Work to be completed:
Please restate the data word for word.
= Beginning of Section =
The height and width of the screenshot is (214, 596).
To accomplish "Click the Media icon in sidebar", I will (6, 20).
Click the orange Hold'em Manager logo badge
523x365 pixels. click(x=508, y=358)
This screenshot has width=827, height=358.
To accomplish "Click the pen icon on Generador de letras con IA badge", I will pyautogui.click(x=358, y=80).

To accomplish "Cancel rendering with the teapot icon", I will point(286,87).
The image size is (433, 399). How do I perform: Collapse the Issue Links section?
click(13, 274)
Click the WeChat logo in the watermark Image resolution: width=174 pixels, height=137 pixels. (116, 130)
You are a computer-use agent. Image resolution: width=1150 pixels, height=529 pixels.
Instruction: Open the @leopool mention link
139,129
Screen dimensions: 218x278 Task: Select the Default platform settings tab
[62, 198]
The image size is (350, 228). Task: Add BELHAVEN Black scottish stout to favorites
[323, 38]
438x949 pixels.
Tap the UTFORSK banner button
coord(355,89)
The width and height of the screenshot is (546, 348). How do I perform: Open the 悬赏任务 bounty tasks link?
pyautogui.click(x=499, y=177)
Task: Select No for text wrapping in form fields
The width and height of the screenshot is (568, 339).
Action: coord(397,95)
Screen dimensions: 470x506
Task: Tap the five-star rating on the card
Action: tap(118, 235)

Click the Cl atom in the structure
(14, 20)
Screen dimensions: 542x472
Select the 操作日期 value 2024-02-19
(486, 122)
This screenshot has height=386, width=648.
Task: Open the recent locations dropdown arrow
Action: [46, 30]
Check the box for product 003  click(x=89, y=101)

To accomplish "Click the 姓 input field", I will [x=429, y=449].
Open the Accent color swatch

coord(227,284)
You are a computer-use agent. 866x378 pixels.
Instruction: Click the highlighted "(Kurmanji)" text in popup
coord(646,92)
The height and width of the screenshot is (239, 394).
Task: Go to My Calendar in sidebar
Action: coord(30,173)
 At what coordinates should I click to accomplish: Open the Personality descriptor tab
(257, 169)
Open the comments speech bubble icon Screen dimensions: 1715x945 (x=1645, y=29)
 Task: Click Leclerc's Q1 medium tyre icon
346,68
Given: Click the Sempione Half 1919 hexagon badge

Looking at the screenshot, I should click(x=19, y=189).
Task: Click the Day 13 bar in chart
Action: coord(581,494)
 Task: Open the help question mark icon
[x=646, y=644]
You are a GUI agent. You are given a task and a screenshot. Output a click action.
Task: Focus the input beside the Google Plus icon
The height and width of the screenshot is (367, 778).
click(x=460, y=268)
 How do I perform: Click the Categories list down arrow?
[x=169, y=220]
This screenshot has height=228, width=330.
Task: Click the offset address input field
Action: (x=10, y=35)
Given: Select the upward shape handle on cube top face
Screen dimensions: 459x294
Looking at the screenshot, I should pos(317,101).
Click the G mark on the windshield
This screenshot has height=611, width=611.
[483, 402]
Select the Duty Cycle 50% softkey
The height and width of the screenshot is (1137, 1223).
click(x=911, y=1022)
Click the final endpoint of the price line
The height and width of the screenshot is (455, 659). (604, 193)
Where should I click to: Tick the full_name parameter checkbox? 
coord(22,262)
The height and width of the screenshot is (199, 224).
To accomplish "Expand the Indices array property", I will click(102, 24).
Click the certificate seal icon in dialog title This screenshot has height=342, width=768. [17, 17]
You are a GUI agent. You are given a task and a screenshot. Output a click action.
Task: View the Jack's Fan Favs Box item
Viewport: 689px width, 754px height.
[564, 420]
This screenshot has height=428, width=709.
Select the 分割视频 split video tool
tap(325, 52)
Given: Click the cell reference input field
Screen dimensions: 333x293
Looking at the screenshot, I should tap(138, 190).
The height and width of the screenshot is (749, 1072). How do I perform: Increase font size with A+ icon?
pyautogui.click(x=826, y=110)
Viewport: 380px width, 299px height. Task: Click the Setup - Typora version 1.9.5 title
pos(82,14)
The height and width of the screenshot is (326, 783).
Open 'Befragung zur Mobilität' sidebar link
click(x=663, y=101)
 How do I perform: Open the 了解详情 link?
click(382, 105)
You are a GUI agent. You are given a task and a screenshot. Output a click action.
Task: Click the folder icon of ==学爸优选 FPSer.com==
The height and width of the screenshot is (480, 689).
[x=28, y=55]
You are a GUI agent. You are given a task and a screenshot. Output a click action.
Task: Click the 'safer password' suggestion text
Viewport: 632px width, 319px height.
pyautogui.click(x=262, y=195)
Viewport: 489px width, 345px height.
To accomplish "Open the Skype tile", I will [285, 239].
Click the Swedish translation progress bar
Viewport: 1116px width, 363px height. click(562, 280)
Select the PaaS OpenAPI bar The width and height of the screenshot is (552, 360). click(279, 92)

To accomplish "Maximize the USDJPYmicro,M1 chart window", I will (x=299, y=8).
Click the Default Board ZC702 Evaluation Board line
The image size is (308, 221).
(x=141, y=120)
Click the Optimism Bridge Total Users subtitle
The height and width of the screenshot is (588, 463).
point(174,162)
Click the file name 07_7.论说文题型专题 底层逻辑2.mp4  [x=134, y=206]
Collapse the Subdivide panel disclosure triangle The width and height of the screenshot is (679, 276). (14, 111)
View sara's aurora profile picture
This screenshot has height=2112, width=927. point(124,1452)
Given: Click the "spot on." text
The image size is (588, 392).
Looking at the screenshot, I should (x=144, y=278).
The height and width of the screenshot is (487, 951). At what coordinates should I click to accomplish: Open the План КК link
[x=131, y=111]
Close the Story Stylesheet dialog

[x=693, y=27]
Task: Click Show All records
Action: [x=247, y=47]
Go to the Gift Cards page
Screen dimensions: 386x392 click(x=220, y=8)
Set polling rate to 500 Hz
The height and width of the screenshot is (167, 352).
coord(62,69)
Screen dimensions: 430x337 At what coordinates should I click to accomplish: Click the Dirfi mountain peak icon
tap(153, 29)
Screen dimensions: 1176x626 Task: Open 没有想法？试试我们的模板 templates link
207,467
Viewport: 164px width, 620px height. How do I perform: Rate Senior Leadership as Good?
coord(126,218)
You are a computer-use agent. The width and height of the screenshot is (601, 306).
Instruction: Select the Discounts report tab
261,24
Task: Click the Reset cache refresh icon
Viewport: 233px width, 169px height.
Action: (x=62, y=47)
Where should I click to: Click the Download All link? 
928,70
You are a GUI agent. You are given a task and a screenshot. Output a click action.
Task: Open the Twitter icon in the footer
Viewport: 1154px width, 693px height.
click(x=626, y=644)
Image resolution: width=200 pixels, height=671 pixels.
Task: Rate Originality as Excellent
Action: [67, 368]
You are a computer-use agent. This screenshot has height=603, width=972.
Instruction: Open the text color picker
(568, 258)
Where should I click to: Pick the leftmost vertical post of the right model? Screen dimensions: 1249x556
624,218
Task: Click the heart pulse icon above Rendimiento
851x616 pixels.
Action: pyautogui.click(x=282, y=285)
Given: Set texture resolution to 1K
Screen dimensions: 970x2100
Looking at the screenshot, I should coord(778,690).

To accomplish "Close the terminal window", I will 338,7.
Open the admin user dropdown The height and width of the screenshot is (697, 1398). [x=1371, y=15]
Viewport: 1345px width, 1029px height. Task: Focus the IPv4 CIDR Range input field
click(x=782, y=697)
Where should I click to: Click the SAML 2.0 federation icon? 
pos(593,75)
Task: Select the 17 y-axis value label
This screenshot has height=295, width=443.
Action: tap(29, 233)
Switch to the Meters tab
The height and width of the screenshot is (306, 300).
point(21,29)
= End of Section =
Your response:
The height and width of the screenshot is (214, 596).
To accomplish "Click the Media icon in sidebar", I will (6, 20).
Click the orange Hold'em Manager logo badge
523x365 pixels. click(x=508, y=358)
This screenshot has width=827, height=358.
To accomplish "Click the pen icon on Generador de letras con IA badge", I will pyautogui.click(x=358, y=80).

To accomplish "Cancel rendering with the teapot icon", I will point(286,87).
The image size is (433, 399). How do I perform: Collapse the Issue Links section?
click(13, 274)
Click the WeChat logo in the watermark Image resolution: width=174 pixels, height=137 pixels. (116, 130)
You are a computer-use agent. Image resolution: width=1150 pixels, height=529 pixels.
Instruction: Open the @leopool mention link
139,129
Screen dimensions: 218x278 Task: Select the Default platform settings tab
[62, 198]
The image size is (350, 228). Task: Add BELHAVEN Black scottish stout to favorites
[323, 38]
438x949 pixels.
Tap the UTFORSK banner button
coord(355,89)
The width and height of the screenshot is (546, 348). How do I perform: Open the 悬赏任务 bounty tasks link?
pyautogui.click(x=499, y=177)
Task: Select No for text wrapping in form fields
The width and height of the screenshot is (568, 339).
Action: coord(397,95)
Screen dimensions: 470x506
Task: Tap the five-star rating on the card
Action: tap(118, 235)

Click the Cl atom in the structure
(14, 20)
Screen dimensions: 542x472
Select the 操作日期 value 2024-02-19
(486, 122)
This screenshot has height=386, width=648.
Task: Open the recent locations dropdown arrow
Action: [46, 30]
Check the box for product 003  click(x=89, y=101)

To accomplish "Click the 姓 input field", I will [x=429, y=449].
Open the Accent color swatch

coord(227,284)
You are a computer-use agent. 866x378 pixels.
Instruction: Click the highlighted "(Kurmanji)" text in popup
coord(646,92)
The height and width of the screenshot is (239, 394).
Task: Go to My Calendar in sidebar
Action: coord(30,173)
 At what coordinates should I click to accomplish: Open the Personality descriptor tab
(257, 169)
Open the comments speech bubble icon Screen dimensions: 1715x945 (x=1645, y=29)
 Task: Click Leclerc's Q1 medium tyre icon
346,68
Given: Click the Sempione Half 1919 hexagon badge

Looking at the screenshot, I should click(x=19, y=189).
Task: Click the Day 13 bar in chart
Action: coord(581,494)
 Task: Open the help question mark icon
[x=646, y=644]
You are a GUI agent. You are given a task and a screenshot. Output a click action.
Task: Focus the input beside the Google Plus icon
The height and width of the screenshot is (367, 778).
click(x=460, y=268)
 How do I perform: Click the Categories list down arrow?
[x=169, y=220]
This screenshot has height=228, width=330.
Task: Click the offset address input field
Action: (x=10, y=35)
Given: Select the upward shape handle on cube top face
Screen dimensions: 459x294
Looking at the screenshot, I should pos(317,101).
Click the G mark on the windshield
This screenshot has height=611, width=611.
[483, 402]
Select the Duty Cycle 50% softkey
The height and width of the screenshot is (1137, 1223).
click(x=911, y=1022)
Click the final endpoint of the price line
The height and width of the screenshot is (455, 659). (604, 193)
Where should I click to: Tick the full_name parameter checkbox? 
coord(22,262)
The height and width of the screenshot is (199, 224).
To accomplish "Expand the Indices array property", I will click(102, 24).
Click the certificate seal icon in dialog title This screenshot has height=342, width=768. [17, 17]
You are a GUI agent. You are given a task and a screenshot. Output a click action.
Task: View the Jack's Fan Favs Box item
Viewport: 689px width, 754px height.
[564, 420]
This screenshot has height=428, width=709.
Select the 分割视频 split video tool
tap(325, 52)
Given: Click the cell reference input field
Screen dimensions: 333x293
Looking at the screenshot, I should tap(138, 190).
The height and width of the screenshot is (749, 1072). How do I perform: Increase font size with A+ icon?
pyautogui.click(x=826, y=110)
Viewport: 380px width, 299px height. Task: Click the Setup - Typora version 1.9.5 title
pos(82,14)
The height and width of the screenshot is (326, 783).
Open 'Befragung zur Mobilität' sidebar link
click(x=663, y=101)
 How do I perform: Open the 了解详情 link?
click(382, 105)
You are a GUI agent. You are given a task and a screenshot. Output a click action.
Task: Click the folder icon of ==学爸优选 FPSer.com==
The height and width of the screenshot is (480, 689).
[x=28, y=55]
You are a GUI agent. You are given a task and a screenshot. Output a click action.
Task: Click the 'safer password' suggestion text
Viewport: 632px width, 319px height.
pyautogui.click(x=262, y=195)
Viewport: 489px width, 345px height.
To accomplish "Open the Skype tile", I will [285, 239].
Click the Swedish translation progress bar
Viewport: 1116px width, 363px height. click(562, 280)
Select the PaaS OpenAPI bar The width and height of the screenshot is (552, 360). click(279, 92)

To accomplish "Maximize the USDJPYmicro,M1 chart window", I will (x=299, y=8).
Click the Default Board ZC702 Evaluation Board line
The image size is (308, 221).
(x=141, y=120)
Click the Optimism Bridge Total Users subtitle
The height and width of the screenshot is (588, 463).
point(174,162)
Click the file name 07_7.论说文题型专题 底层逻辑2.mp4  [x=134, y=206]
Collapse the Subdivide panel disclosure triangle The width and height of the screenshot is (679, 276). (14, 111)
View sara's aurora profile picture
This screenshot has height=2112, width=927. point(124,1452)
Given: Click the "spot on." text
The image size is (588, 392).
Looking at the screenshot, I should (x=144, y=278).
The height and width of the screenshot is (487, 951). At what coordinates should I click to accomplish: Open the План КК link
[x=131, y=111]
Close the Story Stylesheet dialog

[x=693, y=27]
Task: Click Show All records
Action: [x=247, y=47]
Go to the Gift Cards page
Screen dimensions: 386x392 click(x=220, y=8)
Set polling rate to 500 Hz
The height and width of the screenshot is (167, 352).
coord(62,69)
Screen dimensions: 430x337 At what coordinates should I click to accomplish: Click the Dirfi mountain peak icon
tap(153, 29)
Screen dimensions: 1176x626 Task: Open 没有想法？试试我们的模板 templates link
207,467
Viewport: 164px width, 620px height. How do I perform: Rate Senior Leadership as Good?
coord(126,218)
You are a computer-use agent. The width and height of the screenshot is (601, 306).
Instruction: Select the Discounts report tab
261,24
Task: Click the Reset cache refresh icon
Viewport: 233px width, 169px height.
Action: (x=62, y=47)
Where should I click to: Click the Download All link? 
928,70
You are a GUI agent. You are given a task and a screenshot. Output a click action.
Task: Open the Twitter icon in the footer
Viewport: 1154px width, 693px height.
click(x=626, y=644)
Image resolution: width=200 pixels, height=671 pixels.
Task: Rate Originality as Excellent
Action: [67, 368]
You are a computer-use agent. This screenshot has height=603, width=972.
Instruction: Open the text color picker
(568, 258)
Where should I click to: Pick the leftmost vertical post of the right model? Screen dimensions: 1249x556
624,218
Task: Click the heart pulse icon above Rendimiento
851x616 pixels.
Action: pyautogui.click(x=282, y=285)
Given: Set texture resolution to 1K
Screen dimensions: 970x2100
Looking at the screenshot, I should coord(778,690).

To accomplish "Close the terminal window", I will 338,7.
Open the admin user dropdown The height and width of the screenshot is (697, 1398). [x=1371, y=15]
Viewport: 1345px width, 1029px height. Task: Focus the IPv4 CIDR Range input field
click(x=782, y=697)
Where should I click to: Click the SAML 2.0 federation icon? 
pos(593,75)
Task: Select the 17 y-axis value label
This screenshot has height=295, width=443.
Action: tap(29, 233)
Switch to the Meters tab
The height and width of the screenshot is (306, 300).
point(21,29)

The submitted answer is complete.